Liban : De la mitraille pour les manifestants03/06/20042004Journal/medias/journalnumero/images/2004/06/une-1870.gif.445x577_q85_box-0%2C16%2C161%2C224_crop_detail.png

Dans le monde

Liban : De la mitraille pour les manifestants

Jeudi 27 mai, dans un quartier populaire de Beyrouth, l'armée libanaise a tiré sur des manifestants qui protestaient contre la cherté de la vie, tuant sept personnes et en blessant au moins dix-sept autres.

La CGTL (Confédération Générale du Travail-Liban) avait appelé à une journée de grève générale pour protester contre la politique fiscale du gouvernement et le poids sans cesse croissant des impôts indirects, qui écrasent les plus démunis. Les manifestants réclamaient notamment une baisse du prix de l'essence, qui a presque doublé en un an. Le mouvement de grève fut largement suivi, plusieurs dizaines de milliers de personnes participèrent aux manifestations.

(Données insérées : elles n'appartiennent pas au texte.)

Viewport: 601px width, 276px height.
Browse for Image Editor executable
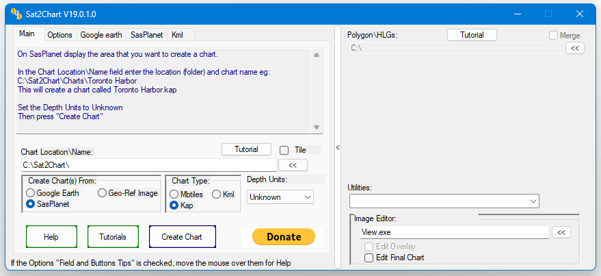[x=561, y=233]
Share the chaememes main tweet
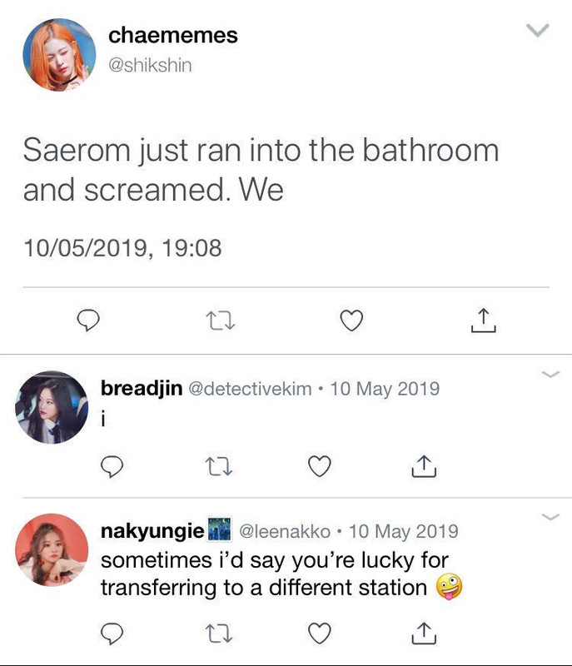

"Des manifestants qui s'étaient rassemblés à Hay-as-Soulom, un quartier densément peuplé de la banlieue sud, se préparaient à rejoindre le point de rassemblement principal, devant le musée de Beyrouth, où un sit-in était prévu", relate le quotidien libanais L'Orient-Le Jour; "des soldats sont intervenus pour ouvrir les routes bloquées et ont tiré sur les manifestants, tuant l'un d'entre eux et en blessant trois autres". Des véhicules blindés sont ensuite entrés dans Hay-as-Soulom et les soldats ont quadrillé le quartier, frappant avec violence des manifestants jetés à terre.

La colère est alors montée: d'autres manifestants ont bloqué pendant trois heures l'aéroport de Beyrouth et, dans un autre quartier populaire, des barrages de parpaings ont été érigés. Tout l'après-midi, les manifestants se sont heurtés aux forces de l'ordre. Le ministère du Travail a été pris d'assaut et incendié, après que quelque 300 jeunes eurent désarmé les gendarmes en faction.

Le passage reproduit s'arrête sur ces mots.